Why am I here?

Welcome back! A few weeks ago, I was having a conversation with a former colleague from international development about how our colleagues might have shifted their careers. This led to some discussion of how LinkedIn could help answer this question. It turns out that LinkedIn allows you to download your connections’ data as CSV file, this data is limited to their current job and a few other fields, but this was good enough to seem interesting to me! I set out to generate a sankey chart of this data and ended up learning more than I expected about using Llama, kinda, sorta effectively in tandem with some basic data wrangling skills.

The Data

My LinkedIn connections were the source of my data. Here’s a link to LinkedIn’s process for downloading connections data. This data is limited to only what you would see on at the top of a connections’s profile page – current job (employer and position), name, email (if provided), and date of connection. With that in mind, it’s still an interesting stash of quasi-public data. Oh, and you can also download a lot of data about how you have used LinkedIn.
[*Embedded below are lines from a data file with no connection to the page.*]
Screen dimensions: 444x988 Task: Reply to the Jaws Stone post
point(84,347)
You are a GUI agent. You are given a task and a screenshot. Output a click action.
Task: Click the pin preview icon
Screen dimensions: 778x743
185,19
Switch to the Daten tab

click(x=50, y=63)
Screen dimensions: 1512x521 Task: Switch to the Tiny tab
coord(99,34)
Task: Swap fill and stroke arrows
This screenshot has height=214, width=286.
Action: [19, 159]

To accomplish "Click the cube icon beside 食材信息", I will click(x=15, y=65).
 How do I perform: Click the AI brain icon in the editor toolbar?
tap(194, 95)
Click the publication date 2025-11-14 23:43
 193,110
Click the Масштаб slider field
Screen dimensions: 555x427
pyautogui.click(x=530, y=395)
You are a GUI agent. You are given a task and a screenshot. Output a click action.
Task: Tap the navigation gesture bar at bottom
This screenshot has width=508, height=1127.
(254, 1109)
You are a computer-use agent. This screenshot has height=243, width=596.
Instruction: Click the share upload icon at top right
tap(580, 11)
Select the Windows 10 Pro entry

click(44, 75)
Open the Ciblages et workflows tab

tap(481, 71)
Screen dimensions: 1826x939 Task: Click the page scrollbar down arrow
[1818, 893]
One important note here is that the data is all self-reported so there’s a fair amount of out of date data. How often do we really update our LinkedIn accounts?

I don’t actually provide my connections data in this post, but you could download your own and run through this script.

The Workflow

Here’s the step-by-step data analysis approach that combines use of natural and artificial intelligence in a script using the Positron IDE.

Download the data using the process described by LinkedIn above
Manually add a column for whether I know a person from either MSI or EnCompass. This took approximately 6 minutes, and I’m sure that I made some mistakes, but I identified 413 connections that met this criteria.
Filter the data so only MSI or EnCompass contacts remain
Define separate vectors of sectors and companies that I know are international development firms. I will use the sectors vector as a check on the AI tool and to fix any coding that does not fit within these sectors.
Provide a classification function so that the machine understands how to use the vectors I created in step 4.
Use the classification function to run the data through a locally hosted (read free) AI tool via a script. This aligns with the funding model for my blog.
Fix a few obvious coding errors in the AI output.
Make a flow chart (aka sankey chart).

Let’s begin….

Scripting the Analysis

Load the libraries

#Run the install.packages() line first if you haven't previously used these packages.
#install.packages(c("tidyverse", "here", "networkD3", "htmltools", "ellmer", "ollamar"))

library(tidyverse)
library(here)
library(networkD3)
library(htmltools)
library(htmlwidgets)
library(ollamar)
library(gt)

Import the data

Make sure that you use the correct path to the CSV file on your machine. With the import, there are some quirks to how the CSV is set up so you have to skip the first two rows and then set the column names to be the first row. This is because there are some notes included above the data.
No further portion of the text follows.